Portalborneo.id, Samarinda – Pemerintah Provinsi Kalimantan Timur terus menggodok penetapan Upah Minimum Provinsi (UMP) 2026, yang dijadwalkan menjadi salah satu agenda penting menjelang pergantian tahun.
Wakil Gubernur Kaltim, Ir. H. Seno Aji, memastikan bahwa keputusan final masih menunggu penyelesaian evaluasi ekonomi daerah yang tengah berlangsung.

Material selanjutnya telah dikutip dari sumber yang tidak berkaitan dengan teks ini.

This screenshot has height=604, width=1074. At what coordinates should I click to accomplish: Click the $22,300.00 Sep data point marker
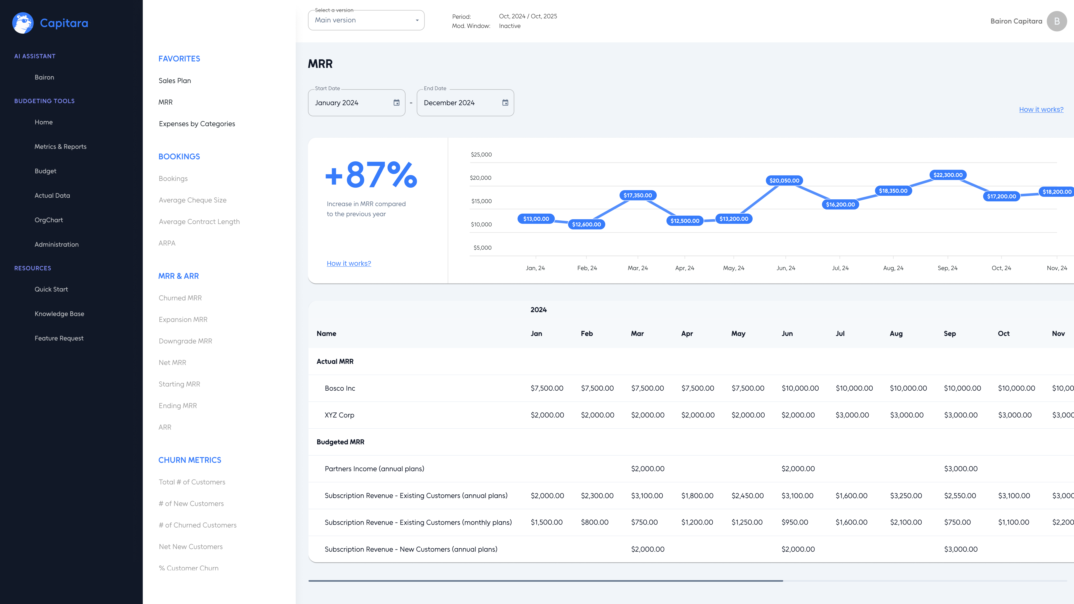[x=948, y=175]
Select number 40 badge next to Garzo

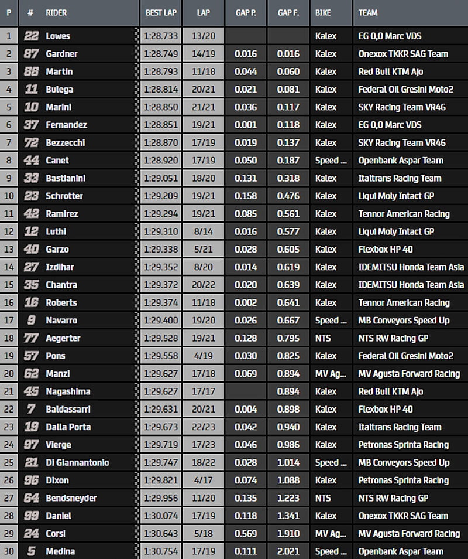(31, 249)
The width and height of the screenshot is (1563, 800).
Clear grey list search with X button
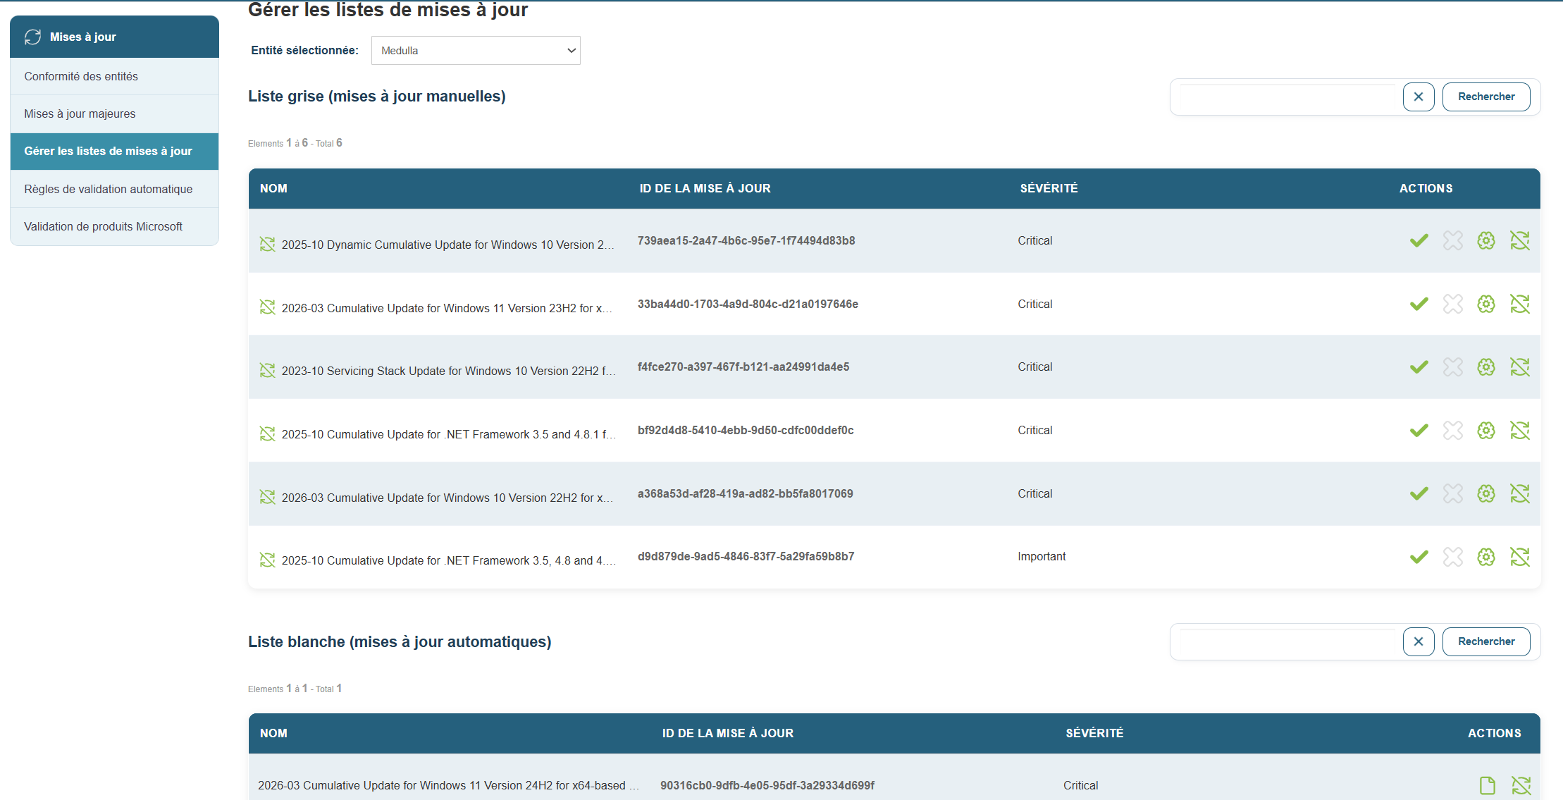tap(1419, 97)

Dalam keterangannya di penghujung Desember 2025, Seno Aji menyebut bahwa UMP 2026 sebenarnya ditargetkan diumumkan pada minggu ini.
Pemprov Kaltim memilih menunda pengumuman untuk memastikan bahwa langkah yang diambil benar-benar tepat dan mempertimbangkan dinamika ekonomi terbaru.
“UMP sebentar saya tanyakan dulu. Kalau tidak salah, seharusnya minggu ini sudah bisa diluncurkan. Tapi kenaikannya tetap menyesuaikan nasional,” ujarnya.
Saat ini, Pemprov Kaltim bersama Dewan Pengupahan tengah memeriksa sejumlah indikator, termasuk inflasi tahunan, pertumbuhan ekonomi regional, daya beli masyarakat, serta kebutuhan hidup layak (KHL).
“Meski begitu, kita tetap lihat kondisi kita sendiri. Kita evaluasi tingkat ekonomi kita”, jelasnya.
Evaluasi ini menjadi dasar utama untuk menentukan apakah kenaikan UMP dapat mengikuti pola nasional atau perlu penyesuaian agar tidak membebani pelaku usaha di Kaltim.
Kondisi ekonomi Kaltim menjelang 2026 disebut cukup dinamis, terutama dengan geliat pembangunan di berbagai sektor yang terpengaruh efek berantai dari Ibu Kota Nusantara (IKN).
Di satu sisi, sektor tenaga kerja membutuhkan kepastian upah untuk menjaga stabilitas sosial serta mengimbangi kenaikan harga sejumlah komoditas sepanjang 2025. Di sisi lain, para pelaku usaha—terutama sektor kecil dan menengah—meminta pemerintah tidak menetapkan angka yang terlalu tinggi agar bisnis mereka tetap bertahan.
Seno Aji memastikan Pemprov berusaha menyeimbangkan kepentingan tersebut. Ia menegaskan bahwa keputusan akhir akan berpijak pada data objektif dan konsultasi dengan berbagai pihak.
Pemerintah daerah juga memastikan tidak ada keputusan yang diambil secara tergesa-gesa tanpa mempertimbangkan dampaknya bagi ekonomi Kaltim secara luas.
Jika seluruh proses evaluasi berjalan sesuai jadwal, UMP 2026 disebut akan diumumkan dalam waktu dekat, kemungkinan dalam beberapa hari pertama menjelang tahun baru.
Pemerintah berharap keputusan ini mampu memberikan arah yang jelas bagi dinamika ekonomi Kaltim pada awal 2026, sekaligus memberikan kepastian bagi pekerja dan pelaku usaha dalam menyusun rencana tahun mendatang.